Goal: Can you locate every line in the items below that contains the string "agent" and copy each of those lines in full? Treat uppercase and lowercase as different.

Working data:
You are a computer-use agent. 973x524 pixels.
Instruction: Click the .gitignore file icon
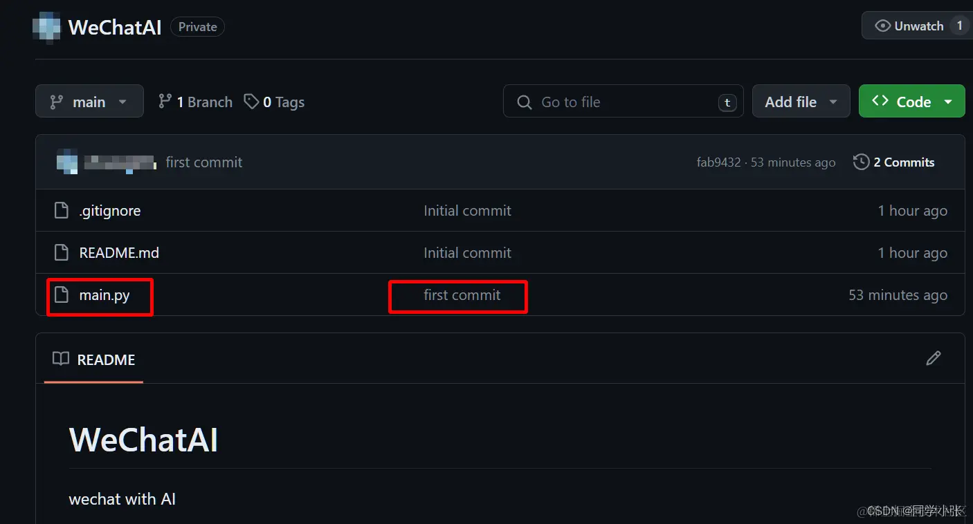click(x=62, y=211)
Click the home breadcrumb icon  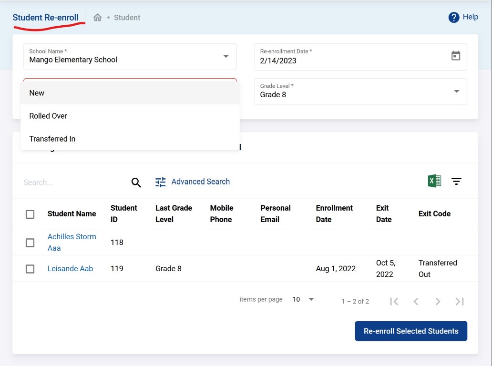click(98, 17)
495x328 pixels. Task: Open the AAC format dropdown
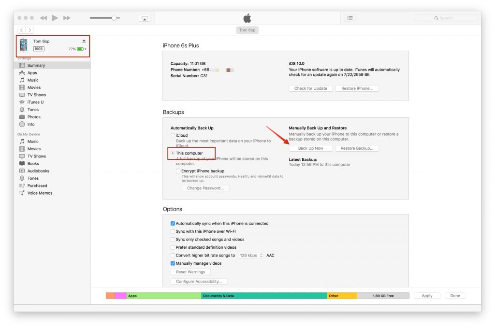[270, 255]
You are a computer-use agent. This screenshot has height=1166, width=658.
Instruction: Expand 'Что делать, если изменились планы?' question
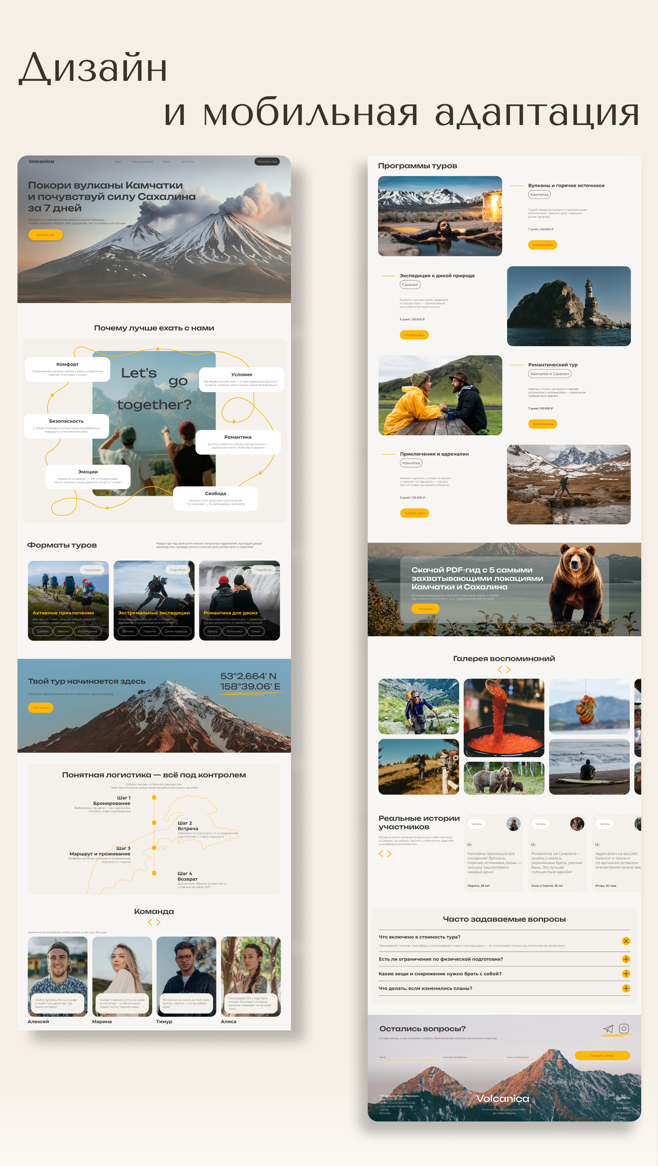[626, 988]
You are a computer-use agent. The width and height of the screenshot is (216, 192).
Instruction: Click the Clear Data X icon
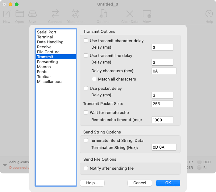[130, 14]
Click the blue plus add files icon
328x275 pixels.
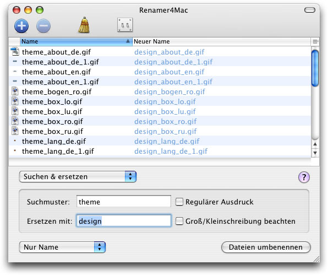(21, 26)
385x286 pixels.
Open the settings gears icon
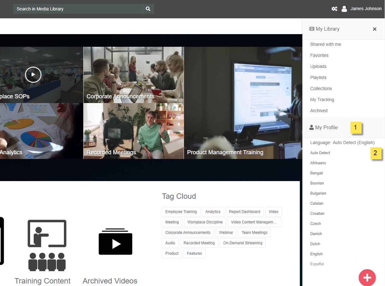[334, 9]
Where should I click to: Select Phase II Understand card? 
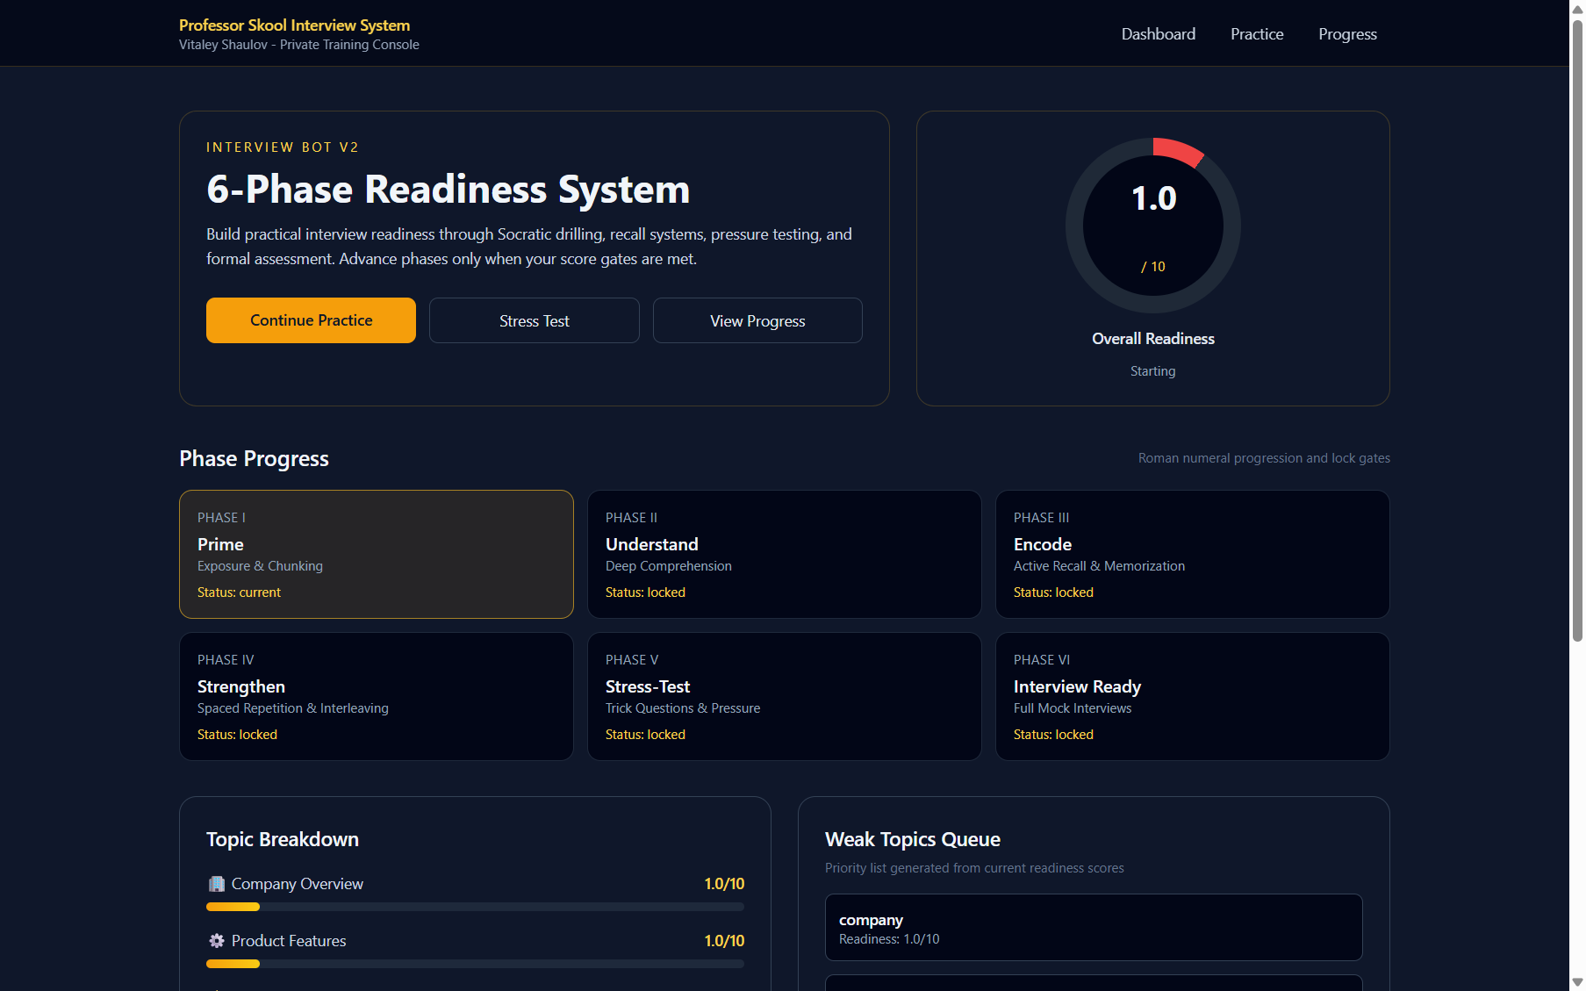(x=784, y=554)
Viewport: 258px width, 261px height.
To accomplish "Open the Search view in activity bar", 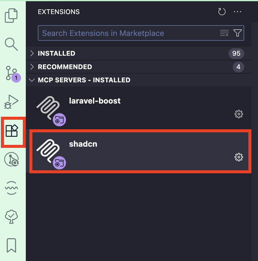I will click(x=12, y=44).
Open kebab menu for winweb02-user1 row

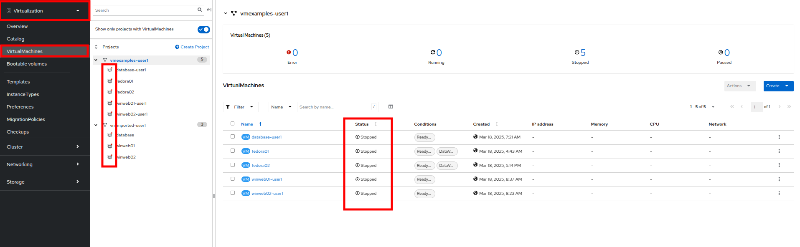pos(779,194)
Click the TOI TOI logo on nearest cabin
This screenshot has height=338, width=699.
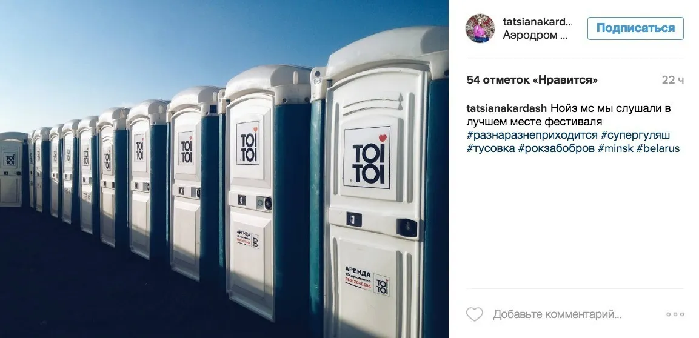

Complete response:
You are a computer-use agent. 973x524 pixels.
You are a computer-use agent. This screenshot has height=1166, width=658.
You are a computer-use agent. The width and height of the screenshot is (216, 192).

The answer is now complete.